## DATA UNDER STUDY
+--
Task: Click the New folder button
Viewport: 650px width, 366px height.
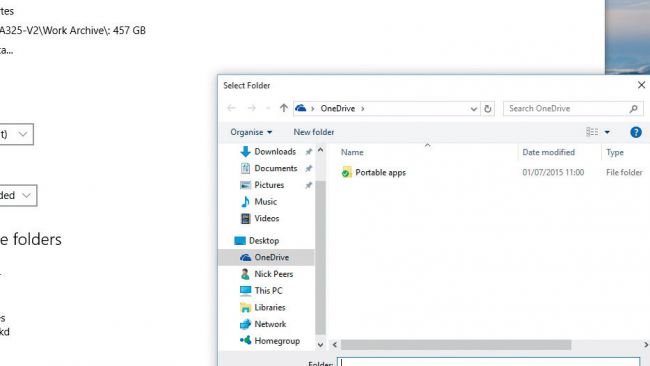Action: (314, 132)
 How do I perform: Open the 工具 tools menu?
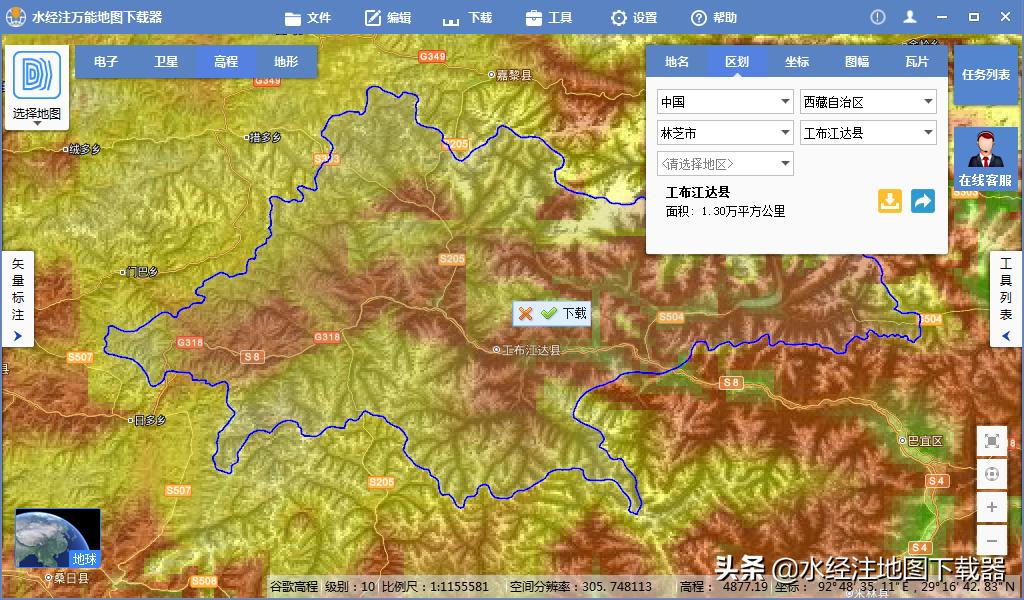549,16
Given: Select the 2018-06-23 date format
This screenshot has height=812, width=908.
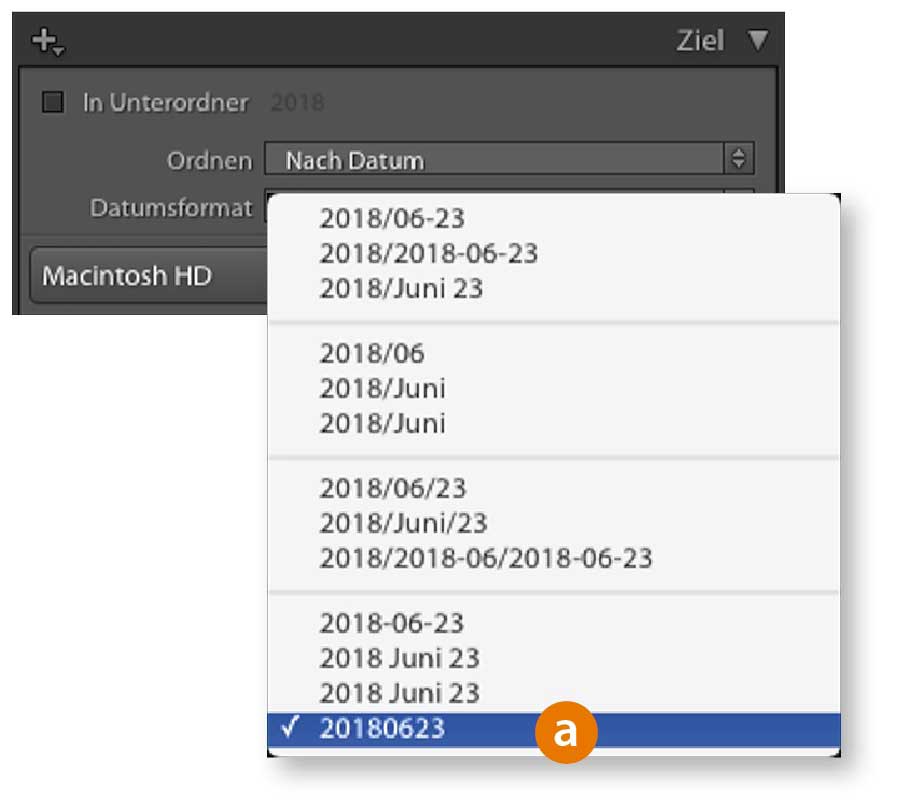Looking at the screenshot, I should (x=392, y=624).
+--
## GOAL OF THE EXERCISE
A word-for-word copy of the entries above is what is needed, without any images.

## ANSWER BELOW
Task: Click the New folder button
Viewport: 650px width, 366px height.
Action: (314, 132)
 How do I perform: Open the 工具 tools menu?
549,16
Given: Select the 2018-06-23 date format
This screenshot has height=812, width=908.
Looking at the screenshot, I should (x=392, y=624).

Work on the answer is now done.